Sysadmin Mega Thread

PhaseLockedLoop · July 6, 2023, 11:04pm

Red hat is just a sympton. I fear we are headed right back into the 90s except not locked into hardware platforms. Rather software

Present value function checks out

xzpfzxds · July 6, 2023, 11:15pm

What does the lz4 package install which zfs uses? I can’t see how a kernel driver can use anything from a userland package. (I’ve never had lz4 package installed on any OS/distro that runs on zfs).

oO.o · July 6, 2023, 11:27pm

Gee, I wonder who would be best positioned to sue a company as big as IBM

Debian and weirdly Suse are standing out to me lately as the least corrupted open source platforms. I don’t know much about Suse given that they are rarely used in the US, but the marketing around things like Harvester is very unequivocal about it being open in a way that hasn’t been seen from Red Hat or Canonical for as long as I can remember.

It was a false flag and you’re probably right.

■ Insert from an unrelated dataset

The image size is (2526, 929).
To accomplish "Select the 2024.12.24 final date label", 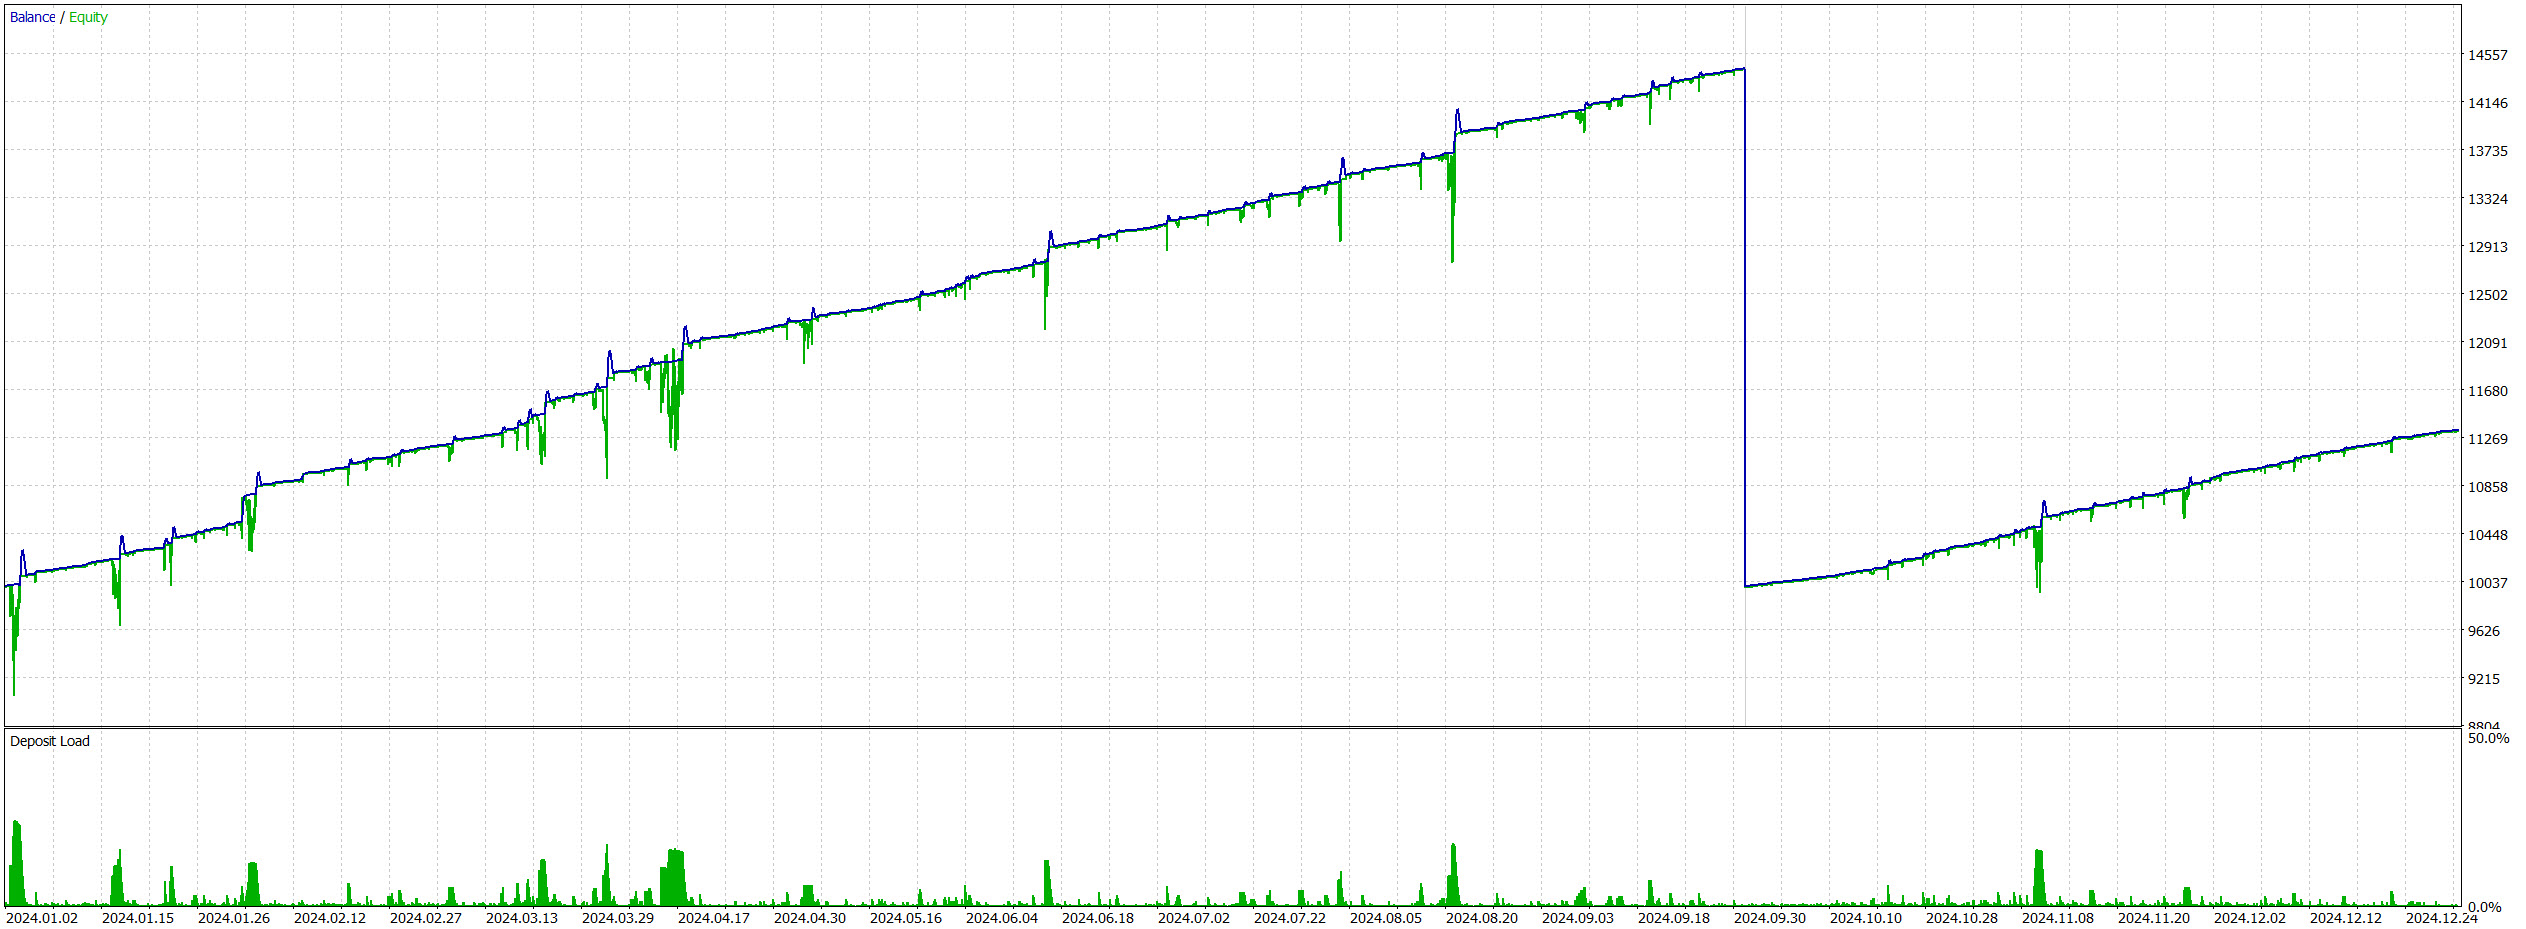I will (x=2441, y=918).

PhaseLockedLoop · July 6, 2023, 11:28pm

Meritocracy

Literally hitler

Literally stalin

Literally big tech

Lol

PhaseLockedLoop · July 6, 2023, 11:29pm

Not sure. Your probably right. In which case it suggests something us wrong with compression in the debian kernel

Objectively worse lol

PhaseLockedLoop · July 6, 2023, 11:31pm

Okay shitty troll reply asside. I think arch despite its elitism isnt very corrupt neither is debian. But this isnt intention corruption. Its more unintended tyranny. I might expand on this later when I make a thread on DoH. Tired of its issues being dismissed

oO.o · July 6, 2023, 11:37pm

Literally chaos /s

PhaseLockedLoop · July 6, 2023, 11:46pm

Look ancom > ancap /s

Dynamic_Gravity · July 7, 2023, 12:35am

Finally, a reference I get!

Redhat really shat on a beehive with that decision lol.

oO.o · July 7, 2023, 2:14am

If Oracle saves the RHEL ecosystem from itself, I will eat my shoe (gleefully).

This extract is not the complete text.